**YOUR GOAL**
Write out the passage of the bug report on slow reduce operations from "Reduce operations that" to "for higher dimensions.", copying it word for word.

— Start of TEXT SEGMENT —

Massive Performance bottlenecks in some of the Reduce operations.

🐛 Bug

Reduce operations that depend on binary_kernel_reduce suffers from huge slowdowns (Upto 100x in most cases) whenever the dimension over which these operations are applied is small compared to the other dimensions. These include torch.norm / torch.linalg.norm, torch.std, torch.var, torch.argmax, torch.argmin.

Apart from the above ones, torch.mean, torch.sum, torch.max, torch.min suffer from less severe performance losses. The code snippet below illustrates the performance gaps:

In [34]: inp = torch.rand(10**6, 2) # Similar observations for higher dimensions.

In [35]: %timeit torch.sum(inp)
210 µs ± 2.86 µs per loop (mean ± std. dev. of 7 runs, 1000 loops each)

In [36]: %timeit torch.sum(inp, dim=0)
998 µs ± 28.2 µs per loop (mean ± std. dev. of 7 runs, 1000 loops each)

In [37]: %timeit torch.sum(inp, dim=1)
4.78 ms ± 61.6 µs per loop (mean ± std. dev. of 7 runs, 100 loops each)



In [43]: %timeit torch.max(inp)
306 µs ± 932 ns per loop (mean ± std. dev. of 7 runs, 1000 loops each)

In [44]: %timeit torch.max(inp, dim=0)
1.58 ms ± 40.5 µs per loop (mean ± std. dev. of 7 runs, 1000 loops each)

In [45]: %timeit torch.max(inp, dim=1)
4.08 ms ± 6.9 µs per loop (mean ± std. dev. of 7 runs, 100 loops each)

— End of TEXT SEGMENT —
— Start of GIVEN RECORDS —

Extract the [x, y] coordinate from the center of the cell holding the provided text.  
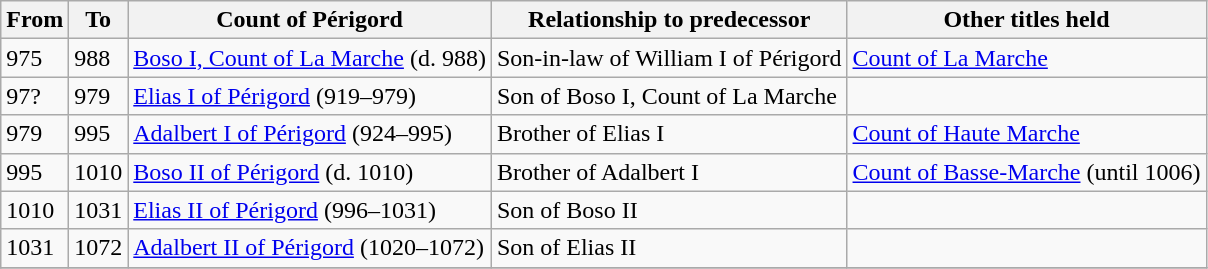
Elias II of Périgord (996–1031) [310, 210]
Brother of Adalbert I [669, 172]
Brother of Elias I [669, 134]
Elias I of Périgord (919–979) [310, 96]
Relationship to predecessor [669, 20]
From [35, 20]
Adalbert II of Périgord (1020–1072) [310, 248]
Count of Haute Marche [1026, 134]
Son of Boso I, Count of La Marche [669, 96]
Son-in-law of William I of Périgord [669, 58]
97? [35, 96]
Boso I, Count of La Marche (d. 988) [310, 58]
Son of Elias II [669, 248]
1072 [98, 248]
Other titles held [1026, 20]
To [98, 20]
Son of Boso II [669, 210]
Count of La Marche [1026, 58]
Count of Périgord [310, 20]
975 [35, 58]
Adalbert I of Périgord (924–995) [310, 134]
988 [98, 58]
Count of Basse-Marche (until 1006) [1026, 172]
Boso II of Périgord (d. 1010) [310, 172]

— End of GIVEN RECORDS —

**ANSWER TO THE EXERCISE**
Reduce operations that depend on binary_kernel_reduce suffers from huge slowdowns (Upto 100x in most cases) whenever the dimension over which these operations are applied is small compared to the other dimensions. These include torch.norm / torch.linalg.norm, torch.std, torch.var, torch.argmax, torch.argmin.

Apart from the above ones, torch.mean, torch.sum, torch.max, torch.min suffer from less severe performance losses. The code snippet below illustrates the performance gaps:

In [34]: inp = torch.rand(10**6, 2) # Similar observations for higher dimensions.